BLAST Act Follows Bill to End Taxpayer-Funded Pensions for Congress, andNo Budget, No Pay Act
Senators Rick Scott, R-Fla., and Mike Braun, R-Ind., have introduced a bill to permanently ban former members of Congress from lobbying.
“Rather than serving the public, too many in Washington spend their political careers preparing for a lucrative job at a D.C. lobbying firm where they can cash in on their connections and their access,” Senator Scott said.
“Congress should never serve as a training ground for future lobbyists, and putting an end to the revolving door is a common sense way to make Washington work for families.”
The Banning Lobbying and Safeguarding Trust (BLAST) Act is a companion bill to legislation introduced in the U.S. House by Rep. Trey Hollingsworth, R-Ind., known as H.R.1145.
Senator Scott, the former governor of Florida, defeated Democratic incumbent Bill Nelson last November. Senator Braun defeated Democratic incumbent Joe Donnelly in Indiana.
The two freshmen senators were both closely aligned with President Donald J. Trump during the 2018 campaign, and have teamed up to further the “drain the swamp” agenda.
Earlier in February, the duo introduced legislation that would end taxpayer-funded congressional pensions. The End Plush Retirements Act would still allow members to continue using the Thrift Savings Plan (TSP).
TSP is the government equivalent to a 401(k).
Senate Braun has refused to accept his pension from the U.S. Senate. In the event rules force him to do so, he has pledged to donate “every penny to Hoosier charities.”

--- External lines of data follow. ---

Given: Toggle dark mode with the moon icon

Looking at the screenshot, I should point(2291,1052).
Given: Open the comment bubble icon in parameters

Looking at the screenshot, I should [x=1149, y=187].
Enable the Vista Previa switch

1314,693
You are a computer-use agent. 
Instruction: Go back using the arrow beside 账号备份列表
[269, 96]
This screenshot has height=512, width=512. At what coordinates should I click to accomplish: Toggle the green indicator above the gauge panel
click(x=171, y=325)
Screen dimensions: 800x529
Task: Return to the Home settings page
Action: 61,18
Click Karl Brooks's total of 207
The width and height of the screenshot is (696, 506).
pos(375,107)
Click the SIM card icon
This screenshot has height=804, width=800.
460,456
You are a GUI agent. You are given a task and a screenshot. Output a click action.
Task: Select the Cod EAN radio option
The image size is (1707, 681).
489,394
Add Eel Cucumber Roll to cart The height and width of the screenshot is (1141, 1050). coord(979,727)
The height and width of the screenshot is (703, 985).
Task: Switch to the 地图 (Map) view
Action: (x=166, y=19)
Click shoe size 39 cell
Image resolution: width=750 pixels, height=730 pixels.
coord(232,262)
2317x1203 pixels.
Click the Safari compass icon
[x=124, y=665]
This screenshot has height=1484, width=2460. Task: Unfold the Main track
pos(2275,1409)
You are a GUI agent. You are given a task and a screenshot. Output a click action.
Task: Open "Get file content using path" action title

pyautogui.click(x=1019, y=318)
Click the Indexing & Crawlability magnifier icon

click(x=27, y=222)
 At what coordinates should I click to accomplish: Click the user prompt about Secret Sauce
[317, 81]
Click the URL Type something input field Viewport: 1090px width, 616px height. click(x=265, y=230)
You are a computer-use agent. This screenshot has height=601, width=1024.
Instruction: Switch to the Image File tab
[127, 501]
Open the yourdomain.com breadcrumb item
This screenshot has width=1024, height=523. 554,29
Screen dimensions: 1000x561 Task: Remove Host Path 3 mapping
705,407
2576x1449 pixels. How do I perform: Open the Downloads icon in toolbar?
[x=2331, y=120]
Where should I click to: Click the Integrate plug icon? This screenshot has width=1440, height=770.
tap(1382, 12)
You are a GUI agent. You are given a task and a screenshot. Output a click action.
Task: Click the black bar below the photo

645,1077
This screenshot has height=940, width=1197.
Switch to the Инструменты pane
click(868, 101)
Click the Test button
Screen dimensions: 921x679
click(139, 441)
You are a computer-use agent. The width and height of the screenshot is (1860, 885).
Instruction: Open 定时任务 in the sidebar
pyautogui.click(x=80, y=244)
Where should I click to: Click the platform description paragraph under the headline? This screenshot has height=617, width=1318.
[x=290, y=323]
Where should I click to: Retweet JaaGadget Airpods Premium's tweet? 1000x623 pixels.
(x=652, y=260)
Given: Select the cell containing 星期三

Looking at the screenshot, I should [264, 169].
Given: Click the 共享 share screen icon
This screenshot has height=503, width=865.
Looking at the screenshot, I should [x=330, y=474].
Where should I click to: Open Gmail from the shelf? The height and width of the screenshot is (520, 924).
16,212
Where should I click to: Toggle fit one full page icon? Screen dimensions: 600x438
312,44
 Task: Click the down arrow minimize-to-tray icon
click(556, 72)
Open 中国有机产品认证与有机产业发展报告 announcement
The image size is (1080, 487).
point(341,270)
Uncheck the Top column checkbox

“One of the reasons I left the private sector for Washington was to help President Trump drain the swamp and we can accomplish this by permanently banning Congressmen and Senators from lobbying Capitol Hill,” Senator Braun said.
During the shutdown, they co-sponsored Senate Bill 39, also known as the No Budget, No Pay Act. It freezes pay for lawmakers in D.C. in the even the failure to pass a budget leads to a government shutdown.
“Together we can end the revolving door of career politicians coming to Washington, spending time in Congress, then enriching themselves from their service to the American people,” Senator Braun added.